Our focus on plant species richness and use was based on IPA guidelines (Darbyshire et al. 2017; Diazgranados and Castellanos-Castro 2018). However, interview results in Otanche showed that participants valued the presence of water sources more highly than the most commonly applied IPA criteria of threatened species and exceptional richness, or the presence of useful plants. This response option was added to our interview following a pilot study and focus groups, where water clearly featured in participants’ perception of conservation, reflecting findings by Feeney (2021) on understanding of biodiversity in Colombia.

Beyond the repeated core sentiment that “agua es vida” (“water is life”), several respondents tied the health of natural water sources with that of plants, with one explaining that “many plants protect water, and they need water too”. This perception may be heightened by locally relevant environmental conflicts. Ulloa et al. (2022) place water at the centre of demands for environmental justice in Colombia, with large-scale mining—a key economic activity in Otanche—shown to result in fragmented or absent water governance. A respondent who listed water sources, useful plants and recreational value as the three most important factors for identifying plant conservation areas highlighted the significance of making nature relevant to achieve conservation success: “the others [threatened species and richness] are important too, but if you don’t have this sentiment [of relevance], it is difficult to win”. This was reflected in local perceptions of how and by whom plant conservation areas should be managed. Participants’ strong preference for allowing sustainable use mirrors the “conservation-through-use” concept, while the overriding response that conservation areas should be locally managed matches findings that sustainable outcomes are more likely through actively working with local communities (Kor et al. 2021). This was coupled with numerous participants’ calls for training and support from authorities and “experts”, supporting findings that pathways for sharing education and knowledge are crucial in achieving successful community conservation (Charles 2021).

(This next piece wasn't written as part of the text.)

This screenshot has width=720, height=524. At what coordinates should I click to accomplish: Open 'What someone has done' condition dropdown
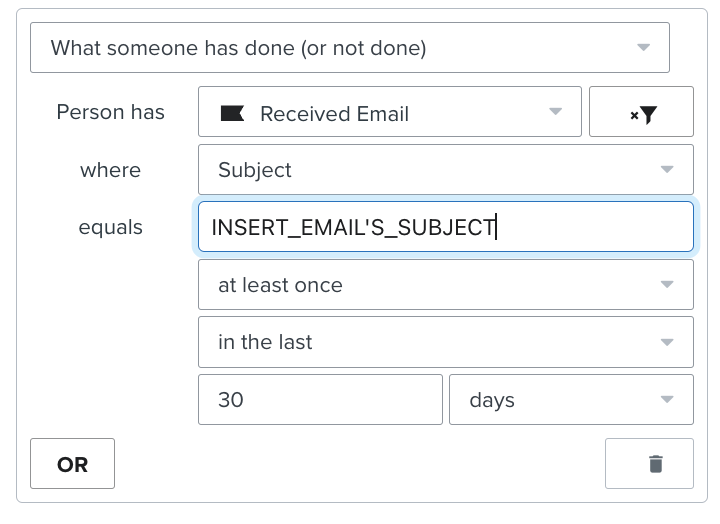point(349,47)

In not automatically conferring legal protection, IPAs are distinct from general definitions of protected areas, with guidelines highlighting their potential to drive community-led management. Despite this, our findings show a mismatch between local priorities in Colombia and the global and Colombian IPA criteria, designed by academics and conservation practitioners (Darbyshire et al. 2017; Diazgranados and Castellanos-Castro 2018). This points towards the need to move participatory approaches beyond community-based conservation and data collection, to include plural worldviews in designing global conservation programmes themselves, especially in the light of criticisms of large-scale priority mapping (Wyborn and Evans 2021). IPA criteria closely reflect those of other global conservation programmes such as Key Biodiversity Areas (KBA), making the need to bridge local and scientific knowledge of growing importance if we are to meet global conservation goals to conserve 30% of earth for biodiversity “for the benefit of people and nature” by 2030 (CBD 2022; Reyes-García et al. 2022).